Wine lovers are familiar with flavor charts, which set out the nuances of taste the beverage can have.
There are the familiar ones: tropical fruit, grapefruit, cherry, and blackberry, along with those less common or desirable: moldy, sweaty, burnt match, skunk cabbage.
“With incredible new varieties hitting the market, consumers are experiencing flavor like never before,” confirms Angela Sommers, marketing director for BelleHarvest Sales, Inc., BB #:104436 Belding, MI, Michigan’s second-largest apple producer.
The possible downside—market saturation.
“We have a lot of concern surrounding overproduction and new varieties that have taken off slowly,” Sommers continues.
“While we’re certainly improving the flavor profile and eating experience for consumers, purchasing habits have not caught up to that volume. We need to improve consumption through trial and repeat purchases, so our retailers feel more confident in carrying new SKUs long term.”

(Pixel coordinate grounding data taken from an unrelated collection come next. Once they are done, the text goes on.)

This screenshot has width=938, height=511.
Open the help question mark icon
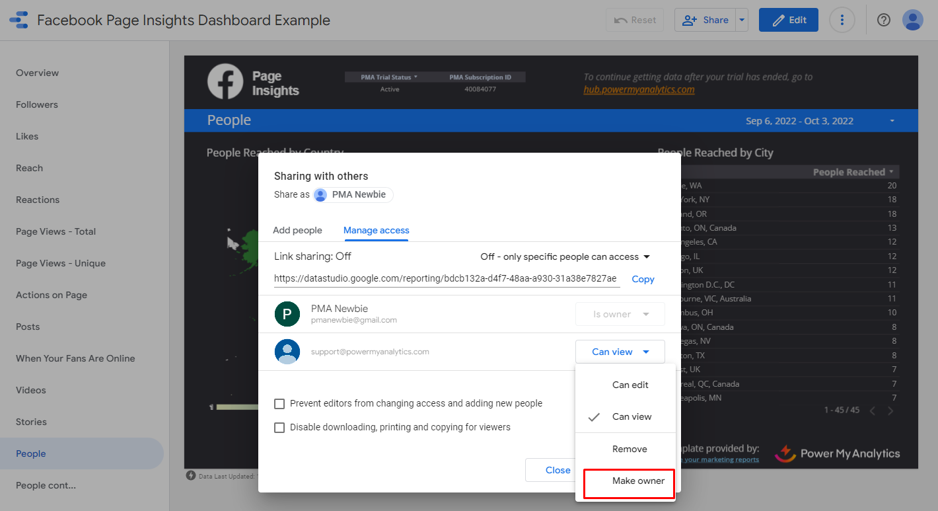tap(883, 20)
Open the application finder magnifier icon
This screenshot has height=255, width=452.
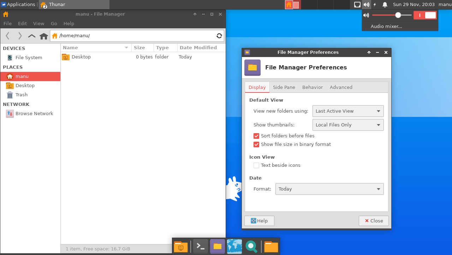click(251, 247)
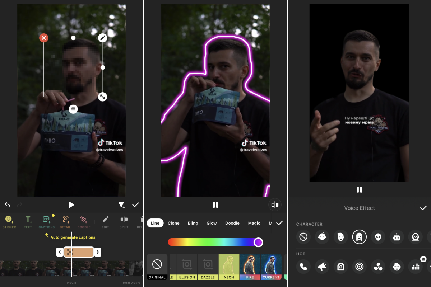Choose the megaphone voice effect
The width and height of the screenshot is (431, 287).
click(322, 267)
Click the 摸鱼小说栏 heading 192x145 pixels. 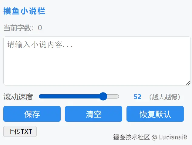(24, 11)
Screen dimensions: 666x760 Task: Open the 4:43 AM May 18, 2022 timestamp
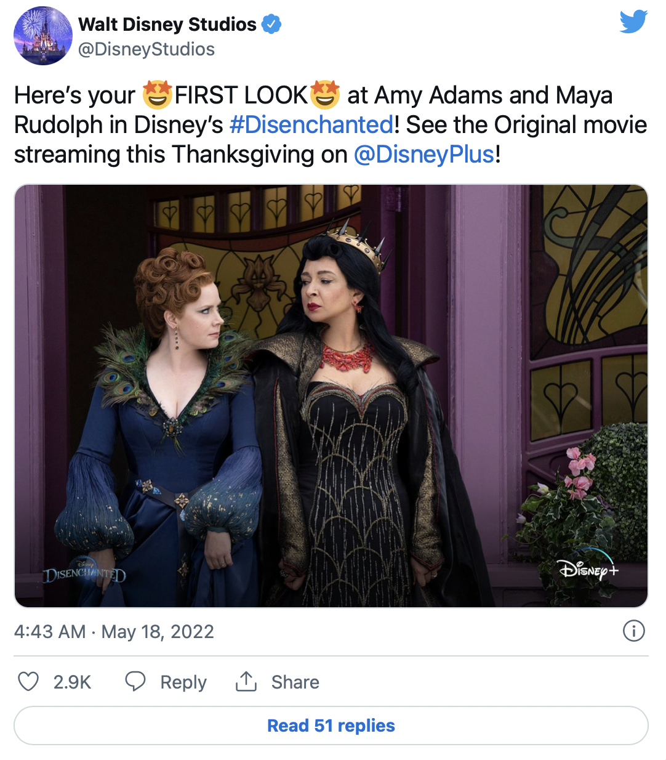click(114, 631)

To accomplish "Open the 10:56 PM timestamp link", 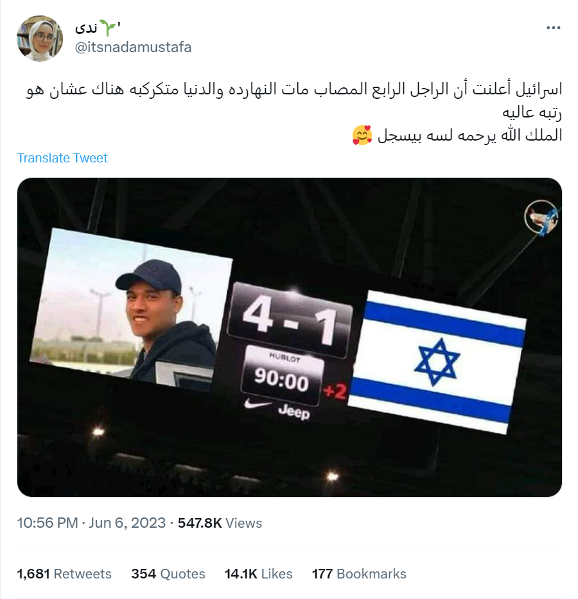I will coord(48,523).
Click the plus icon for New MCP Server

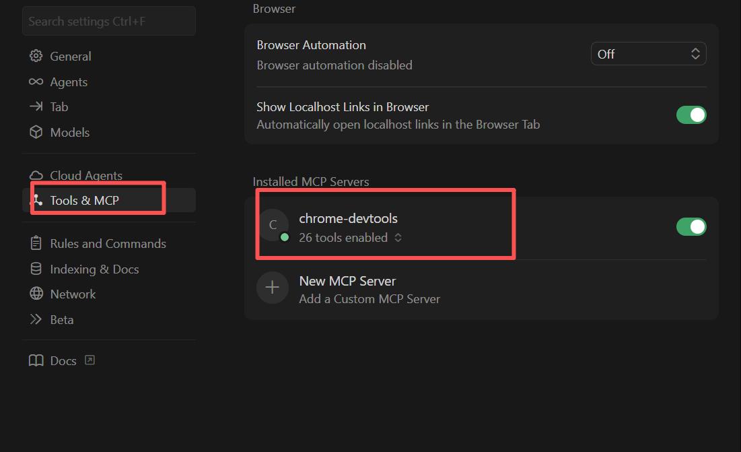[273, 288]
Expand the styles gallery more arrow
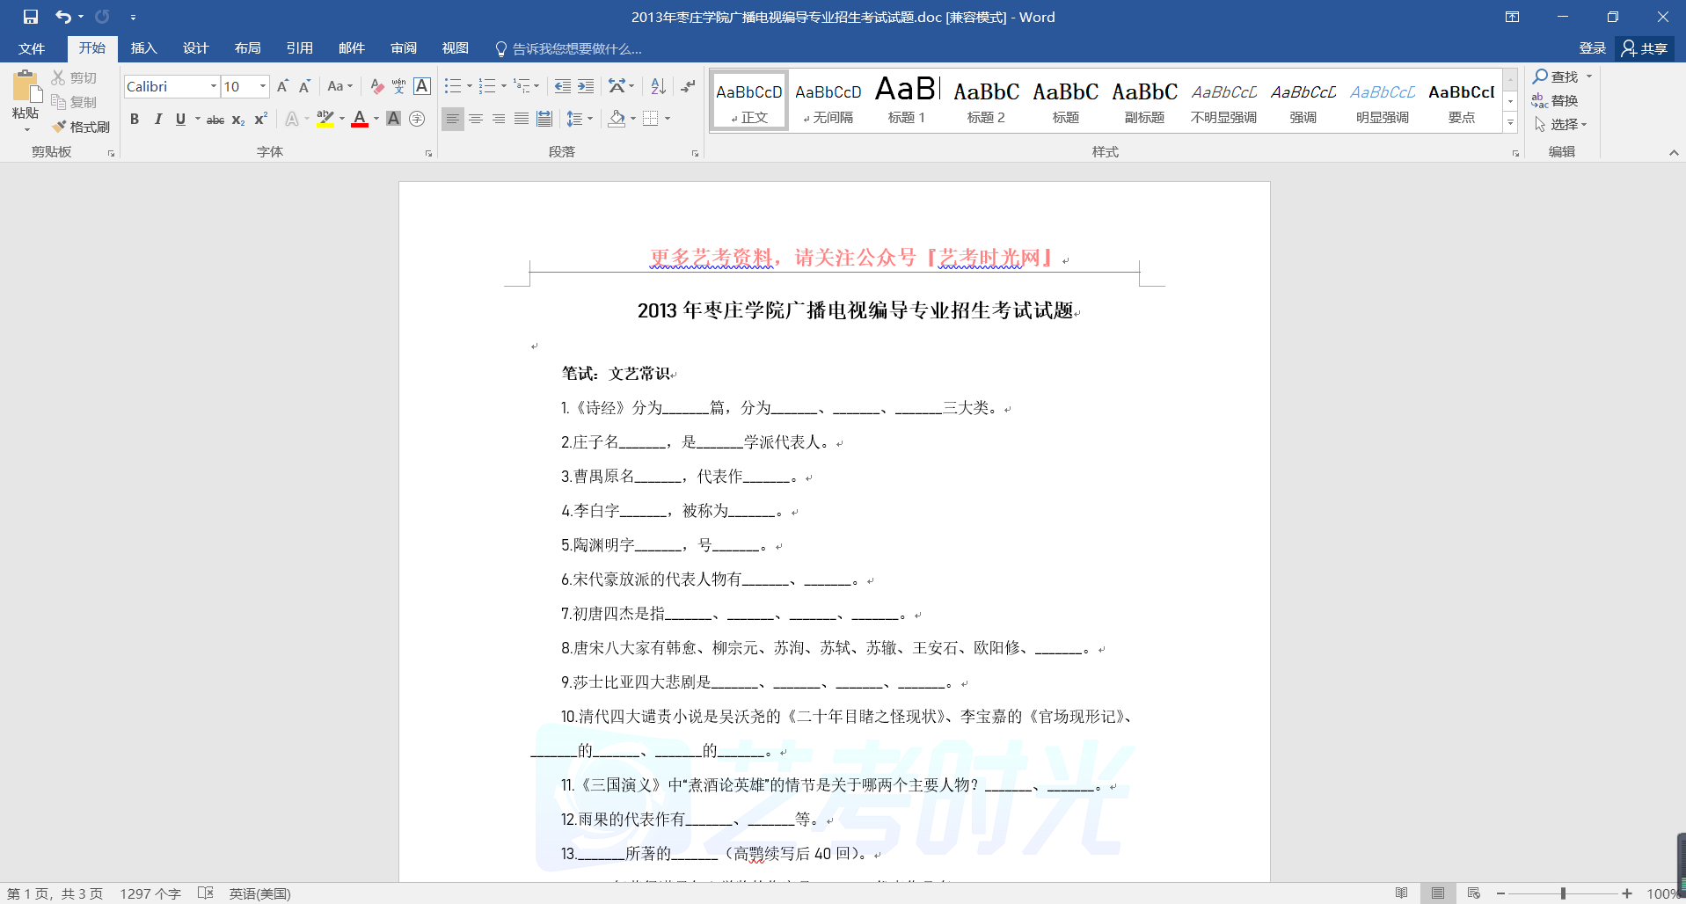Image resolution: width=1686 pixels, height=904 pixels. (x=1510, y=123)
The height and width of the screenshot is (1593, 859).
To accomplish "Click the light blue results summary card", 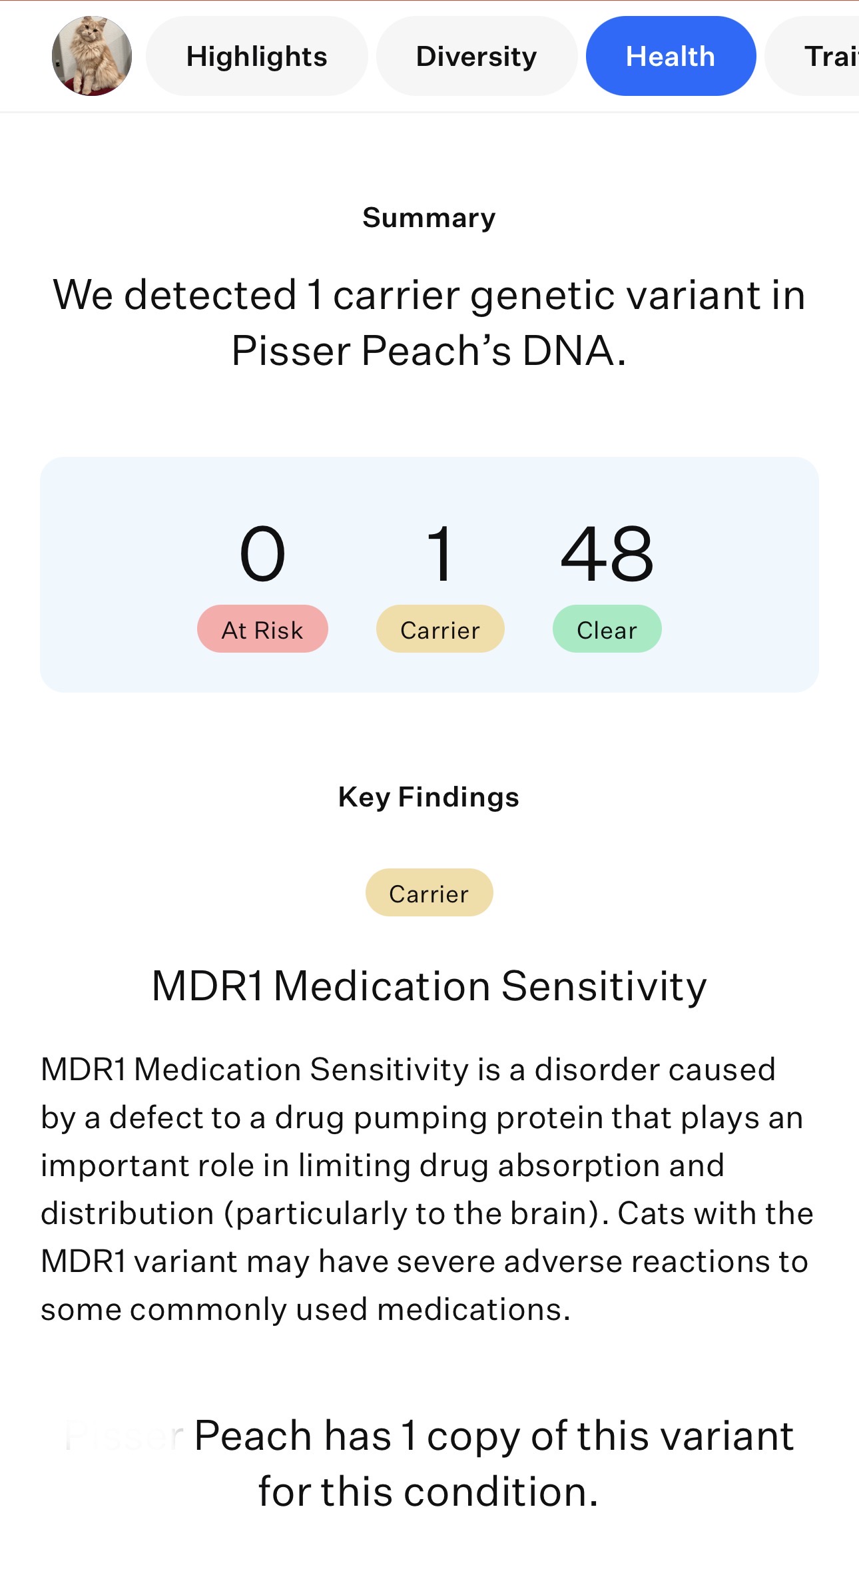I will (430, 575).
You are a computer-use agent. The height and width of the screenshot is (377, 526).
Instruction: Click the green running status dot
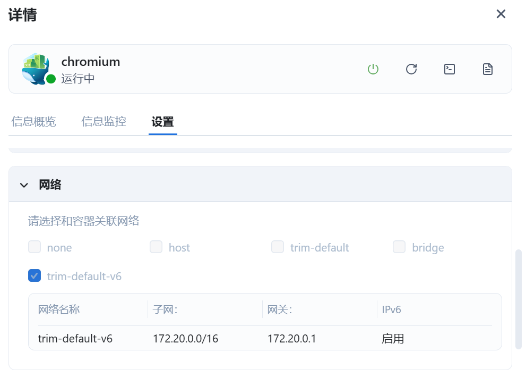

New varieties are displacing old standards to the extent that some sources fret about the future of the venerable Red Delicious and Macintosh. But there is concern about newer varieties too.
Indeed, the apple industry faces a discrepancy common in fresh produce today: many stories and articles touting the health benefits of fruits and vegetables, coupled with unimpressive growth.
Sommers is concerned about declining consumption rates; data for the fourth quarter of 2020 showed flat, unchanged apple performance from the previous year.
“Pre-Covid, we’d seen a dip in volume, which many attributed to the growth in clementine sales and newer grape varieties,” she says. But regarding total U.S. apple performance during the fourth quarter, she says “dollar and volume changes in apples were below the total produce department and fruits in general.”
To put it simply, the coronavirus, a boon to retail grocery and to fruit and vegetable sales in general, didn’t help apples as much as it did other items.
“Consumption trends are somewhat flat,” says Mac Riggan, director of marketing for Chelan Fresh Marketing BB #:170403 in Chelan, WA, though he notes that Chelan’s production has grown over recent years. “We seem to sell everything we grow; it’s not like we’re throwing away a ton of apples.”
“Consumption is difficult to pin down,” he adds. Information about how apples are consumed—fresh versus dried, for example—is “not very detailed.”
Yet he believes, like practically everyone else in the industry, that apple consumption needs to increase.
Diane Smith, executive director for the Michigan Apple Committee BB #:157755, has a somewhat different view.
“The pandemic has boosted sales in most areas of produce, and apples are no exception. We saw tremendous growth in the category last spring, and it has continued through the fall,” she says.
Packaged produce, in particular, she notes “has been an agent for growth in the apple category.”
Sentiment about the future appears to be generally cautious.
Nick Mascari, president of BelleHarvest Sales, says, “We’re competing in a crowded, commoditized industry, where customers have more choices than at any point before, and supply has exceeded demand.
“The industry, especially on the regional side, has too many players,” he contends, “and I predict a consolidation of sales marketing arms, with the weaker players getting forced out of the market. The consolidation will create economies of scale and make the marketplace more competitive.”
The proliferation of varieties, while a boon for consumers, creates problems for the industry.
Cynthia Haskins, president and CEO of the New York Apple Association BB #:153673, lists “securing shelf space for the many apple varieties” as a top industry concern and stresses the need for “an opportunity to work with our retail partners on educating consumers on the flavor characteristics.”